→ Work item: Below are records; please set down exactly the lines from the first through the one containing "Task: Select result".

Dataset excerpts:
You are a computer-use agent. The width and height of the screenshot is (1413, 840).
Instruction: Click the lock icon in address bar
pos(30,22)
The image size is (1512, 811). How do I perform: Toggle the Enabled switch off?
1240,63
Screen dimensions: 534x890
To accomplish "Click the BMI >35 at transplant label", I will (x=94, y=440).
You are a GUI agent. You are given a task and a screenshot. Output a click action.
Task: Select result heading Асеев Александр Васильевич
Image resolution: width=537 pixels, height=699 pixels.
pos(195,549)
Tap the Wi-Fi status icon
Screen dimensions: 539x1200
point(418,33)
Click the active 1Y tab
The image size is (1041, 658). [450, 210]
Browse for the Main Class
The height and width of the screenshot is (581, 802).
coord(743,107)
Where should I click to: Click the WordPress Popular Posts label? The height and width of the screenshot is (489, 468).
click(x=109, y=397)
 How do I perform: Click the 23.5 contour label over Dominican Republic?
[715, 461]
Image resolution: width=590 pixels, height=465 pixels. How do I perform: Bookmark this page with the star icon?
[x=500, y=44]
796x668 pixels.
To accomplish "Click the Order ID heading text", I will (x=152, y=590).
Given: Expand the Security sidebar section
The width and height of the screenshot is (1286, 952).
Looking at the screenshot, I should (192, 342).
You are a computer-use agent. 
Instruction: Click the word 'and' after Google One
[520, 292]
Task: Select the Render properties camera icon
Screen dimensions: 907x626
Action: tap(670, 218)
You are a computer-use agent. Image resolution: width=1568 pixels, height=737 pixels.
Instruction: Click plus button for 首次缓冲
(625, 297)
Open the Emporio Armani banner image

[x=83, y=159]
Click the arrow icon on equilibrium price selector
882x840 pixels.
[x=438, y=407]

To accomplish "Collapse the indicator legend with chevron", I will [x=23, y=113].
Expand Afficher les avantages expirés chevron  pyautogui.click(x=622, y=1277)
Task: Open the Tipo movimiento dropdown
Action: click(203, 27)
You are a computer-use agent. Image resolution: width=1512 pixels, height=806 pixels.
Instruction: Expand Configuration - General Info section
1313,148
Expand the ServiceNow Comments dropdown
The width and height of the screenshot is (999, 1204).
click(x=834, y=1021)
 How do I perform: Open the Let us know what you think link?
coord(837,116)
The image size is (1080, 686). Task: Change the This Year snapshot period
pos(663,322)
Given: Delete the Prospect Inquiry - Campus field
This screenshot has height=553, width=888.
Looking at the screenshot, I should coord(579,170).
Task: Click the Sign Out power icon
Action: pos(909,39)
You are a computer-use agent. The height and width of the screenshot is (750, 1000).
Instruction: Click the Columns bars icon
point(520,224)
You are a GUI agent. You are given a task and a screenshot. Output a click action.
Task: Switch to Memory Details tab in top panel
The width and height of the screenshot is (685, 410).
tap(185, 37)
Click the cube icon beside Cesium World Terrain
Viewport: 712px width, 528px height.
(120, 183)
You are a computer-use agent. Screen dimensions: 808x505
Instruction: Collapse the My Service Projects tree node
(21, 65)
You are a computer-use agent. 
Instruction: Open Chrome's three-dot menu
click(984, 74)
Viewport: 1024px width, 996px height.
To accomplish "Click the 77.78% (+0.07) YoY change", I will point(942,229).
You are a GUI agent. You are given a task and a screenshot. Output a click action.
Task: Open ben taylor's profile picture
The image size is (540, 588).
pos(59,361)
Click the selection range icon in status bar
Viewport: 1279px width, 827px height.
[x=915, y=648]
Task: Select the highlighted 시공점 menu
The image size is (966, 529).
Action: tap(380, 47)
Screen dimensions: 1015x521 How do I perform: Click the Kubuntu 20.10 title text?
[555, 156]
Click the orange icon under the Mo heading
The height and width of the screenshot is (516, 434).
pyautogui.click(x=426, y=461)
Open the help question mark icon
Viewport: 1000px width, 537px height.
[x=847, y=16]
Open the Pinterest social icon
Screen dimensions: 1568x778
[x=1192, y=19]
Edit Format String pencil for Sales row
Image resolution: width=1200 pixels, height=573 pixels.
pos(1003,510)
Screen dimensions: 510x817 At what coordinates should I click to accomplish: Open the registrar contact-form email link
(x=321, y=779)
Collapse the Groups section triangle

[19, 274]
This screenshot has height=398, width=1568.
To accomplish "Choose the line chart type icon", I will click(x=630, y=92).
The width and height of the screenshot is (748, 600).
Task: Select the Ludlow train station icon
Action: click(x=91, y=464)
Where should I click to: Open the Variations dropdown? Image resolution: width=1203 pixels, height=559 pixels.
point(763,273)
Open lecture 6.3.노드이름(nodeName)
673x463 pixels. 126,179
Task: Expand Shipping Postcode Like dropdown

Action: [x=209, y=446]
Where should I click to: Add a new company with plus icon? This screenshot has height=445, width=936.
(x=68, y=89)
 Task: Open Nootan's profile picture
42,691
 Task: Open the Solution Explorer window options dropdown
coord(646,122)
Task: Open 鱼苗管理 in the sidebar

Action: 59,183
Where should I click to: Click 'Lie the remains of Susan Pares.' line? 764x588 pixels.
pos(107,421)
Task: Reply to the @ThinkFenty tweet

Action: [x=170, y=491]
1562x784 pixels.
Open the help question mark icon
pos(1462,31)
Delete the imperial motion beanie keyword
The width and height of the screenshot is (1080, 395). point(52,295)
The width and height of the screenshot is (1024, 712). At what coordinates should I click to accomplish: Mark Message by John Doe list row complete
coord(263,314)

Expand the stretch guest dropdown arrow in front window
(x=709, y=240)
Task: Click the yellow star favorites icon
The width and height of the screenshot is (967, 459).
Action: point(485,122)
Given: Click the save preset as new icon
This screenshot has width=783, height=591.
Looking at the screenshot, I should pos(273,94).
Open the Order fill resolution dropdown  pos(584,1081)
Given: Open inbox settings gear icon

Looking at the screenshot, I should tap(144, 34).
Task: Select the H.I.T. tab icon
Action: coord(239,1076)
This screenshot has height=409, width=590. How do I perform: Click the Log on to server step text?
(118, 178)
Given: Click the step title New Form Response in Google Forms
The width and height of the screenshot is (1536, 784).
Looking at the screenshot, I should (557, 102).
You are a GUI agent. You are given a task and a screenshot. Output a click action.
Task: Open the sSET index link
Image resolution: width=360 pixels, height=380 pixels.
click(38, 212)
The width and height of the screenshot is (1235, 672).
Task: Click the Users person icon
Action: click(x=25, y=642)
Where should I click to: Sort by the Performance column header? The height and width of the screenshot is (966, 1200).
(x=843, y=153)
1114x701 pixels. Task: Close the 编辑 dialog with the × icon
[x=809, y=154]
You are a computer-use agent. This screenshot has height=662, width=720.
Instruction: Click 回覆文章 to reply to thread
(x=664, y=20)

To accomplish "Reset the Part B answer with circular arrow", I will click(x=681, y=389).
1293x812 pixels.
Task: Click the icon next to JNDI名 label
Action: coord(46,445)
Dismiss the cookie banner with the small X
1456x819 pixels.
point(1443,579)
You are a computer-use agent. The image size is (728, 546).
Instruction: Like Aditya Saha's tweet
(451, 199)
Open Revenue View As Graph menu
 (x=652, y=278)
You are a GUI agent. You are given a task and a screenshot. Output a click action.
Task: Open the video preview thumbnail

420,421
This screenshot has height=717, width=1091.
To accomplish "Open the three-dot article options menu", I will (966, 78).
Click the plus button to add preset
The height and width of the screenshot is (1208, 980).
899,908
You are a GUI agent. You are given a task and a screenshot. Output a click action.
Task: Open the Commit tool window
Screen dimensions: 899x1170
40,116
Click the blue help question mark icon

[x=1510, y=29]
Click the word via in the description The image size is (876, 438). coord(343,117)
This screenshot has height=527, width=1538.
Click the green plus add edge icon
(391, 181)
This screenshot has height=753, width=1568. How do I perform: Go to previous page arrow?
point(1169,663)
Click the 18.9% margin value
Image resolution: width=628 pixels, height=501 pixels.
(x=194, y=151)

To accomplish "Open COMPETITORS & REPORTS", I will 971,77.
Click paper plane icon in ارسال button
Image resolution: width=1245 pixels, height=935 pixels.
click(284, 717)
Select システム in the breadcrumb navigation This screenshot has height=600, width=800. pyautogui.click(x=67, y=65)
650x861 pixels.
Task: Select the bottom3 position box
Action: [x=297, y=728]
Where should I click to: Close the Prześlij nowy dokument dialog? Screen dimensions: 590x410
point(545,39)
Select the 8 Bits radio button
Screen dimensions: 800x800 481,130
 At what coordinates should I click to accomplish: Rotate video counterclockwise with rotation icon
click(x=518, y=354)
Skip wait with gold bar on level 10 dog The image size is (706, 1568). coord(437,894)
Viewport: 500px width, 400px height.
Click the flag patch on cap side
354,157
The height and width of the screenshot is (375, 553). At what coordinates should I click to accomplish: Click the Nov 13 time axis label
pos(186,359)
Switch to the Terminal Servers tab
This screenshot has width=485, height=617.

→ Solution to the problem:
You are a computer-use agent. The width and height of the screenshot is (1413, 840).
Instruction: Click the lock icon in address bar
pos(30,22)
The image size is (1512, 811). How do I perform: Toggle the Enabled switch off?
1240,63
Screen dimensions: 534x890
To accomplish "Click the BMI >35 at transplant label", I will (x=94, y=440).
You are a GUI agent. You are given a task and a screenshot. Output a click action.
Task: Select result heading Асеев Александр Васильевич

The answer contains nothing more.